Tuesday, January 4, 2011

The Devil Is In the Details Or Maybe In An Elevator in Philly.



2010 cannot be described as a good year for M. Night Shyamalan. The negative reaction to "The Last Airbender" was immediate and scathing. It went so far as to become an act of revisionist history with some critics dissecting his entire career and declaring it retroactively over after the phenomenal success of "The Sixth Sense".  So, I just had to check out "Devil", released a mere three months after "The Last Airbender", and thanks to some ITunes gift cards from Christmas, I could do so without risking my own money.
"Devil" opens with a suicide and details the story of five people trapped in a high rise elevator in downtown Philadelphia, who experience events that can only be explained by the supernatural. The "devil" aspect comes into play through a guard in the building whose mother puts Brothers Grim to shame. She told him bedtime stories as a child about the devil taking human form to trap, torture and kill those who will eventually end up in his(or her?) domain anyway. It's a bit of a locked room mystery with a police detective working the suicide who tries to decipher what is happening in the elevator via security cameras.
I'll start with my likes which are mostly about mood. The camera work, including opening credits over the upside down city, is excellent with sweeps and mirror perspective shots that keep the viewer constantly askew. The music, also key to the mood, is heavy handed enough to cue an edge or your seat tension throughout. I didn't have any problem with the acting but the characters are all like those found in a hour long Twilight Zone type show. You know, played by vaguely familiar actors and fleshed out just enough to make us pay attention for an hour minus commercials. 
My dislikes?

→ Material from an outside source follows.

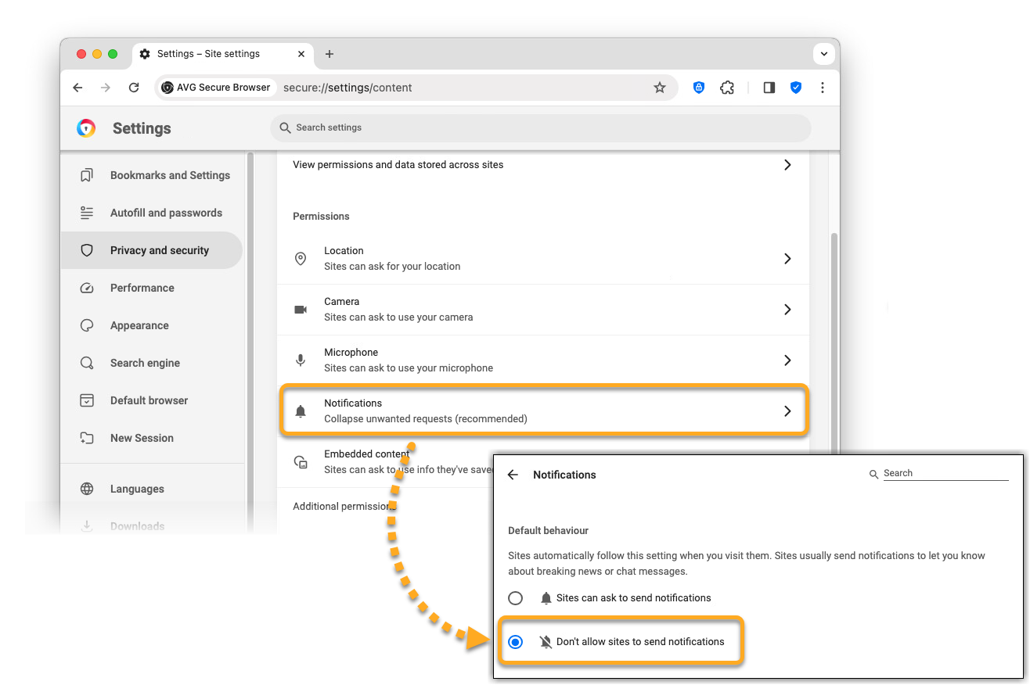1030x685 pixels.
Task: Expand the Camera permission settings
Action: click(543, 310)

The ending does have a few "twists" people expect from Shyamalan's work but they are fairly tepid.  The narrator is a mildly annoying piece of work also. His "my mama told me" declarations  about the devil are at best awkward exposition and at worst silly.  Why insert an otherwise rational character who earnestly expects everyone to shake their heads and say "yep it's the Devil, that's for sure"?
Verdict?  The reports of M. Knight Shyamalan's career suicide are premature and he will make more movies to love or hate I'm sure. "Devil" probably would have been viewed as C grade work but a minor hiccup if it had not come out after "The Last Airbender".

2 comments:

Capes on Film said...

Nice write up Wes. Thanks for validating my assumptions about this one. I haven't seen it, but the trailer told me everything I needed to know - several diverse characters have looong conversations which are interrupted by spooky surprises. It just seems like we've seen this before, many times.

I also think you used the perfect term to describe most of MNS's movies-"heavy handed".

Mocking Movies said...

Thanks, Matt. I always find things to like in MNS but you're right whatever he's playing at in a movie, he lays it on a bit thick.